Written request:
Reproduce everything in the rows below from the line containing "Given: Click the" down to the line containing "Looking at the", with both of those lines included. Leave the pictures out of your answer.

Entries shown:

────────────────────

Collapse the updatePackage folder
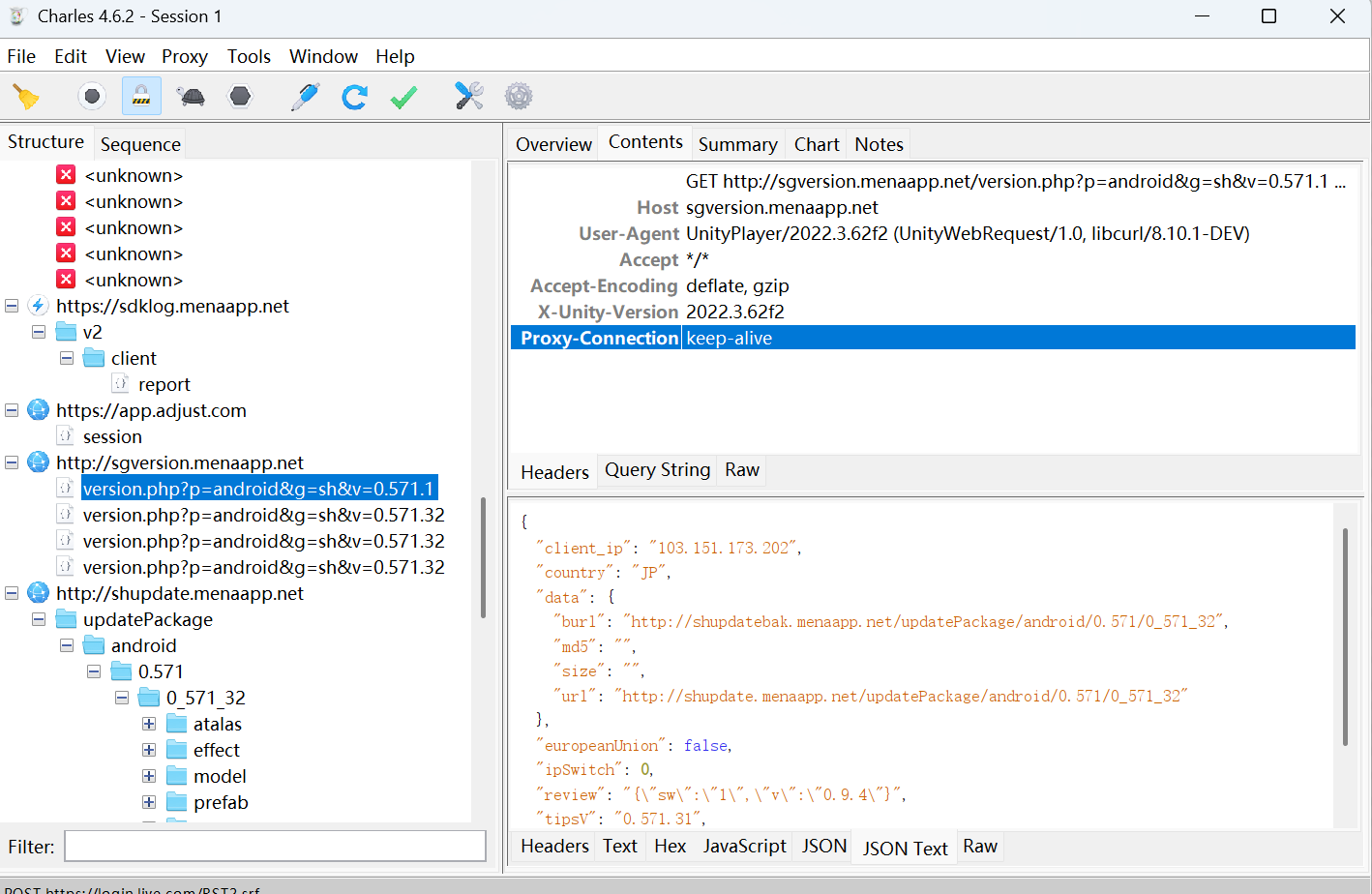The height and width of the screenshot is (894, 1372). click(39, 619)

────────────────────

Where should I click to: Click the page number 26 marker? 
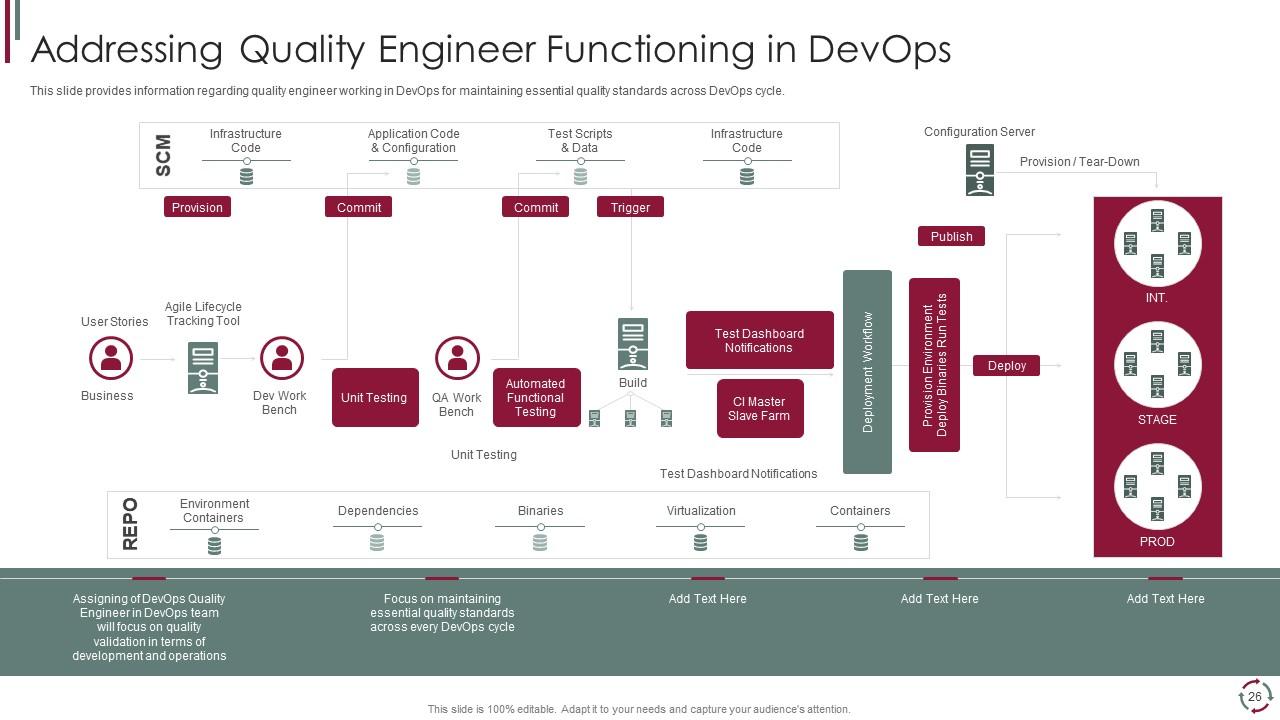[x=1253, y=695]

────────────────────

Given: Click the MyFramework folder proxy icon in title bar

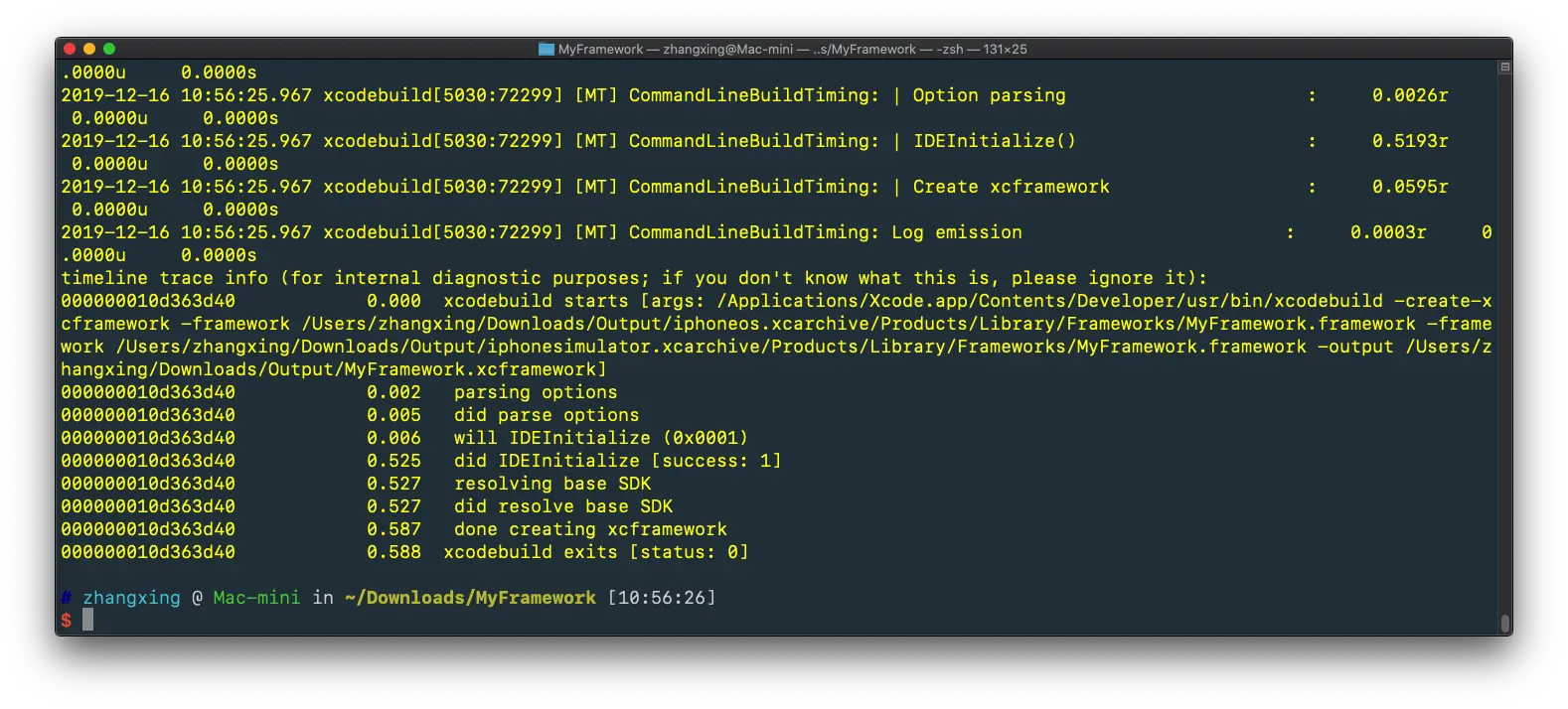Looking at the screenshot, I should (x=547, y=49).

────────────────────

Task response:
Given: Click the MyFramework folder proxy icon in title bar

Looking at the screenshot, I should (x=547, y=49).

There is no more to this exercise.